Just under two-thirds of the borrowers in each cohort were repaying their loans a year after graduating (table 10). Because 1999–2000 graduates had borrowed more, on average, than their 1992–93 counterparts, they also had larger average monthly loan payments a year later ($210 vs. $160 per month in constant 2001 dollars) (tables A and 11). A comparison of the payments relative to the amounts borrowed for the two cohorts suggests that the later cohort had more favorable repayment terms a year after they graduated: the average amount borrowed increased by 60 percent, but the average monthly payment increased by 30 percent.4 For the later cohort, lower interest rates helped to keep monthly payments down. Interest rates on Stafford loans disbursed before 1992 were fixed and ranged from 8 to 10 percent (although borrowers were permitted to convert them to variable rates later). Interest rates are now variable; they are set annually on July 1 and cannot exceed 8.25 percent.
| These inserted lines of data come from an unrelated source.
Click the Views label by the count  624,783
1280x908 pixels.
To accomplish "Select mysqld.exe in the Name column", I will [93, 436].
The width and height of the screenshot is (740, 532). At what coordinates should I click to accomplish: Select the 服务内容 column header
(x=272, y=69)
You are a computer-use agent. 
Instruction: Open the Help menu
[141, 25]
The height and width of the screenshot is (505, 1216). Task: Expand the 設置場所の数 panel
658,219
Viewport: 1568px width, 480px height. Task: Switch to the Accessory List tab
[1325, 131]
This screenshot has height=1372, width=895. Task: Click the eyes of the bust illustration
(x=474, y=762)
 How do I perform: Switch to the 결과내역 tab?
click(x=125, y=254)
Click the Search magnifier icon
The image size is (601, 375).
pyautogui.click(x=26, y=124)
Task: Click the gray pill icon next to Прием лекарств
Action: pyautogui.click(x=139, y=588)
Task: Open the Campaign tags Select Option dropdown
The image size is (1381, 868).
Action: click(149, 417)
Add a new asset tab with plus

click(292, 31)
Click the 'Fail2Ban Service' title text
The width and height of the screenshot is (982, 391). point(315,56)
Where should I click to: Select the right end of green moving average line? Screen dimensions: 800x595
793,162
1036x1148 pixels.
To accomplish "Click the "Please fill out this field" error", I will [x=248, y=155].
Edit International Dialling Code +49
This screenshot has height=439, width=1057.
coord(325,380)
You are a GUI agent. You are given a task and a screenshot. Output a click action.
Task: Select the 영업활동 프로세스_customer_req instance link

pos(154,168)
In 2001, the interest rate on Stafford loans was between 6 and 7 percent, depending on the date of the loan.5

The later cohort also benefited from higher salaries, even after adjusting for inflation. The 1999–2000 graduates had an average salary of $34,100 in 2001, compared with an average of $28,300 (in constant 2001 dollars) for 1992–93 graduates in 1994 (tables A and 13).